Extinct genus of mammals

Scirrotherium is an extinct genus of pampatheres, a family of herbivorous cingulates, related to the similar but smaller modern armadillos, and with the now extinct glyptodonts, well-known from their shell-like armor. Its scientific name is derived from the Greek prefix "skiros-", "cover", and the suffix "-therion, "beast", while the name of the type species, hondaensis, honors the town of Honda, in the Tolima Department of Colombia. Scirrotherium is one of several genera of xenarthrans found in the La Venta fauna, dated from the Middle Miocene.

==Description==

Scirrotherium is only known from an incomplete skull preserving teeth, a fragmentary mandible, postcranial vertebrae, and parts of its osteoderm armor. These remains were smaller than in its relative Kraglievichia, and larger than those of Vassallia. Scirrotherium was characterized by its cylindrical molars, a bilobed eighth lower molar, and by the presence in the third thoracic vertebra of a disc-shaped surface, conjectured to have had a little mobility. In Scirrotherium hondaensis, the mobile osteoderms presented in the sculpted area foramina aligned in two rows, with marked lateral edges, and a short, rounded and narrow axial elevation. The fixed osteoderms had fewer foramina arranged in the form of an arch with a posterior concavity and a narrower longitudinal central elevation, delimited by superficial longitudinal depressions.
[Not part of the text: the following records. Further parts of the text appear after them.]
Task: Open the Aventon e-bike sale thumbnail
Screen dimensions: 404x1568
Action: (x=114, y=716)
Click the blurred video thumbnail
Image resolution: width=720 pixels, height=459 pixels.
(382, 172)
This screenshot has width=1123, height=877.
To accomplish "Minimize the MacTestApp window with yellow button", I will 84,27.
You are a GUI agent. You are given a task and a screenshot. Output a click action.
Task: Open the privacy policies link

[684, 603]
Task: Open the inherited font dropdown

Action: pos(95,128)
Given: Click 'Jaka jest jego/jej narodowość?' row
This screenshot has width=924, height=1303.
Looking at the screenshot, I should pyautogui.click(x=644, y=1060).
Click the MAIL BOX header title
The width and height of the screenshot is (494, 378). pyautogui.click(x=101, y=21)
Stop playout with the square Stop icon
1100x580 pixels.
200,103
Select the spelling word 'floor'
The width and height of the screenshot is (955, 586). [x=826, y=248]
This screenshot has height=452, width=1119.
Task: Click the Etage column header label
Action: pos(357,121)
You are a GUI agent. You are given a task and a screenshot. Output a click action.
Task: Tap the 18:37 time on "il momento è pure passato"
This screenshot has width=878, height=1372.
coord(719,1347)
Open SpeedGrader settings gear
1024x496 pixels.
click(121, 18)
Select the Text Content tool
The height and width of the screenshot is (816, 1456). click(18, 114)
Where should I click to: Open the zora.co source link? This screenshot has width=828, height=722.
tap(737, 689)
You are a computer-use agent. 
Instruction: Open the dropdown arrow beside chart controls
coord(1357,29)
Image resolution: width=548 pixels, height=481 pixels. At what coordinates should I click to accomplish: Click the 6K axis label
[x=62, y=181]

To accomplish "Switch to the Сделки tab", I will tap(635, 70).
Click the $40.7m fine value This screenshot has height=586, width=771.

Pampathere osteoderms attributed to this genus, from the Ituzaingó Formation in the Entre Ríos Province of Argentina, the Puerto Madryn Formation in the Valdes Peninsula in Argentine Patagonia and the Solimões Formation in the Brazilian State of Acre, under the species S. carinatum have some anatomical differences with the type species, such as the anterior foramina of the mobile osteoderms arranged in a row and a longitudinal central elevation carinated.